## BEGIN Raw records

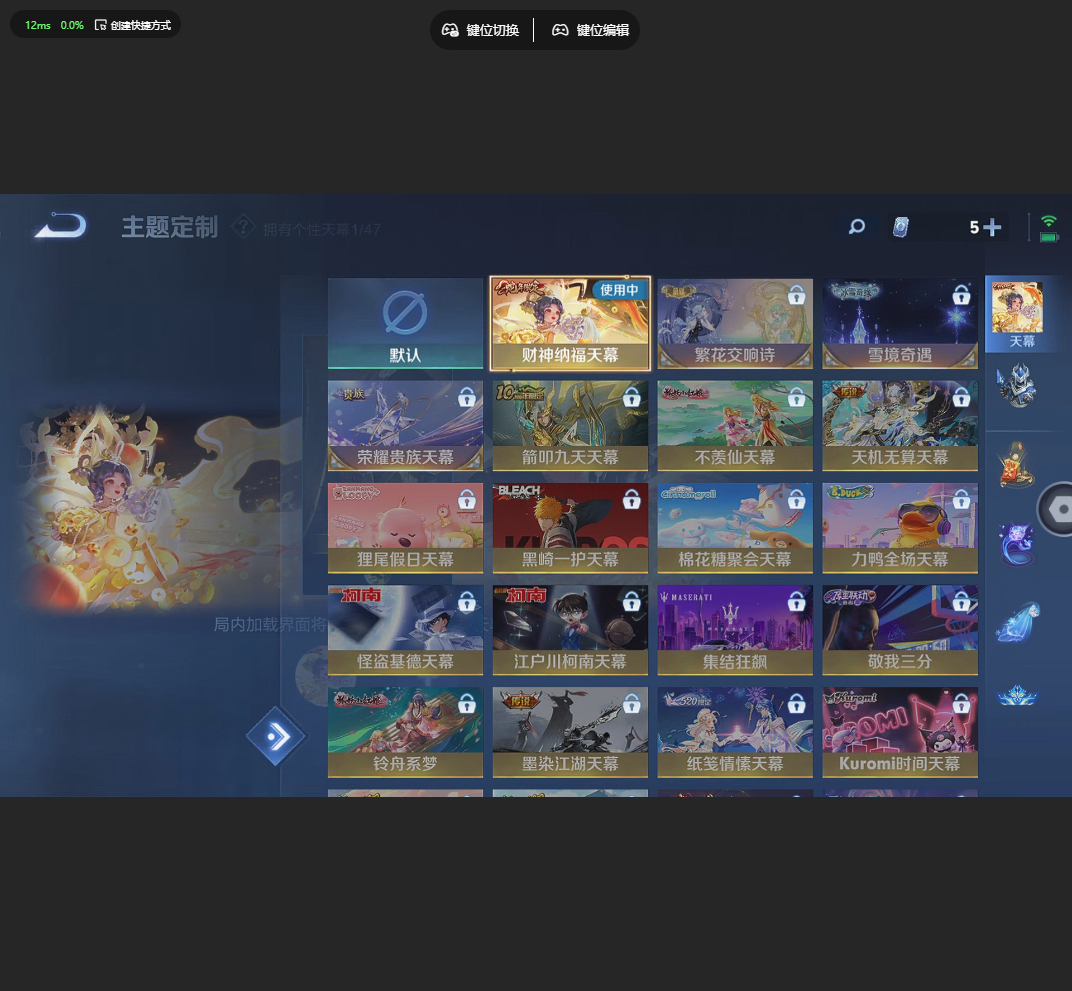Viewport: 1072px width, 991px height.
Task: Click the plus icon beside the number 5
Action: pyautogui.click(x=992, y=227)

## END Raw records
## BEGIN Raw records

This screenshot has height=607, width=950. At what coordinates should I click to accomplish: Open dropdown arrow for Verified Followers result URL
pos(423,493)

## END Raw records
## BEGIN Raw records

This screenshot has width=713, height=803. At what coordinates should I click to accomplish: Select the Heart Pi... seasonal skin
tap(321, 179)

## END Raw records

## Given exercise:
Which lines above contain the word "what"? Pull out each of them in full.

## Written response:
This screenshot has height=607, width=950. At what coordinates should I click to accomplish: Open dropdown arrow for Verified Followers result URL
This screenshot has width=713, height=803. At what coordinates should I click to accomplish: Select the Heart Pi... seasonal skin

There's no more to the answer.